The issue of expressiveness of the logical format brings up
another aspect of the ‘conceptual defining vocabulary’ tactic. The
documentation for the ontology should provide as clearly as possible the
intended meanings, which would be the **interpretation** of the logical
specification. Users may want to use a concept having the same **intended
meaning** in different logical systems with different levels of
expressiveness. The logical specifications in the languages of lesser expressiveness
may have a greater level of ambiguity, to the extent that they are not able to
distinguish between alternative possible interpretations. Nevertheless, it is
still possible for applications using logical formalisms of different expressiveness
to accurately interchange information, provided that one condition holds: those
who create applications using the logical systems of lesser expressiveness must
**know** the intended meanings of each ontology element, and must **use** those
representations in a manner consistent with its intended meaning. It should be
possible to write applications using even a simple taxonomy, that will not draw
any inferences inconsistent with those of a higher-order logic-based system, as
long as the terms in the taxonomy are never used in a manner inconsistent with
the most detailed logical specification. To accomplish this, the linguistic
description of the meanings of those terms should be identical in all systems,
whatever their level of logical expressiveness. For terminology clashes,
namespaces will be used. Since the logical specification in the most
expressive logic will be reflected in an equivalent linguistic component of the
linguistic description, there should be no difference in interpretation.

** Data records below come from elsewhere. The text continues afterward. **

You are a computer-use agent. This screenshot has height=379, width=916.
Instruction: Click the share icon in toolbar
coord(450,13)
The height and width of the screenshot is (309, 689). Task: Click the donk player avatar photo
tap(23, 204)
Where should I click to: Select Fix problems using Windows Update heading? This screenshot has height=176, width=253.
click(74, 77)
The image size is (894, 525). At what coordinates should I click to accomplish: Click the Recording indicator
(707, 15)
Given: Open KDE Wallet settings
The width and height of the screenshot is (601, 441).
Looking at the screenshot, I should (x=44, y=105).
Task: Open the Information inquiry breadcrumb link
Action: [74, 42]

In this system of usage, the difference between the system
using the most expressive logic and one using the least expressive logic will
be in the details available through logical inference from the same set of
facts. But the inferences should never be contradictory, if the foundation
ontology is internally logically consistent. For the most expressive logic, whether
a concept representation is being properly used can be more easily checked
within the logic itself. For the least expressive logic, whether it is being
properly used will depend on the attentiveness of the programmers to be sure
that they do not create procedural code that uses the concepts in a manner
inconsistent with the linguistic specification (which should also assure that
they not use it inconsistent with it most expressive logical specification).

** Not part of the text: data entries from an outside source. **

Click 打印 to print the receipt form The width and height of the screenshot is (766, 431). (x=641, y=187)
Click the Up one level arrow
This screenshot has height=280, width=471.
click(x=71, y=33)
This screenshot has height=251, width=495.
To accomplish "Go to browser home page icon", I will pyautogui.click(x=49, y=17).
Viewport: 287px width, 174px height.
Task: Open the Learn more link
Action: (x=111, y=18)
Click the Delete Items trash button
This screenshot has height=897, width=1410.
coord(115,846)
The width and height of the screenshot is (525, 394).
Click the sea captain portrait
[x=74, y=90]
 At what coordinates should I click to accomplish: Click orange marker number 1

The distinction discussed above distinguishes the
**intended meaning** (or intended interpretation) and the “meaning”
as described by the logical specification, which may be ambiguous as to several
possible models that all conform to the same logical specification. In order
to allow interoperability among systems of different expressivity, I think it
is important for the documentation of the intended meaning to cover all of the
nuances that might be specified in the most expressive logic. This is true,
even if no system actually implements that most expressive logic. The ideal is
to avoid any possible ambiguity. If the logic cannot itself avoid unintended
meanings it is up to the programmers to know the intended meanings and not
violate them in the program logic.
A case that came up in this forum regards the interpretation
of “time”. In one of my postings, I described my desiderata for a
model of time as isomorphic to the real line, but Pat Hayes pointed out that
these desiderata describe an interpretation, and not a specific logical
formalization. Pat H also provided an excellent formalization of time in a
first-order model, which would cover probably any case of usage in first-order
logic. My desiderata derive from a desire for an interpretation that does not
place any restrictions on the numerical values of time points or whether a time
interval is open, closed, or half-open. The reason for this is that I want to
be able to express, for example, sqrt(2) or pi seconds. As I understand it,
that will require the real line as the **model** of time. But it may not
require that the logic actually use all properties of the real line, only that
the logic be consistent with the real line. So Pat H’s formulation may
be all that is actually required for first-order inference. So, for the case
of time, it may be that the documentation could specify, in addition to the logical
properties in Pat H’s model, that all real numbers are allowed as values
for time points, and that in the most general case intervals may be open of
closed, or that closed intervals may be simply be considered as the sum of an
open interval and its endpoint(s). For any given application, more restricted
models (e.g. open-intervals only) could be defined as subtypes of the most
general model. Distinguishing the most general from the more restricted interpretations
can be done in the documentation, even if the logical formalism is not expressive
enough (in any one system) to make that distinction.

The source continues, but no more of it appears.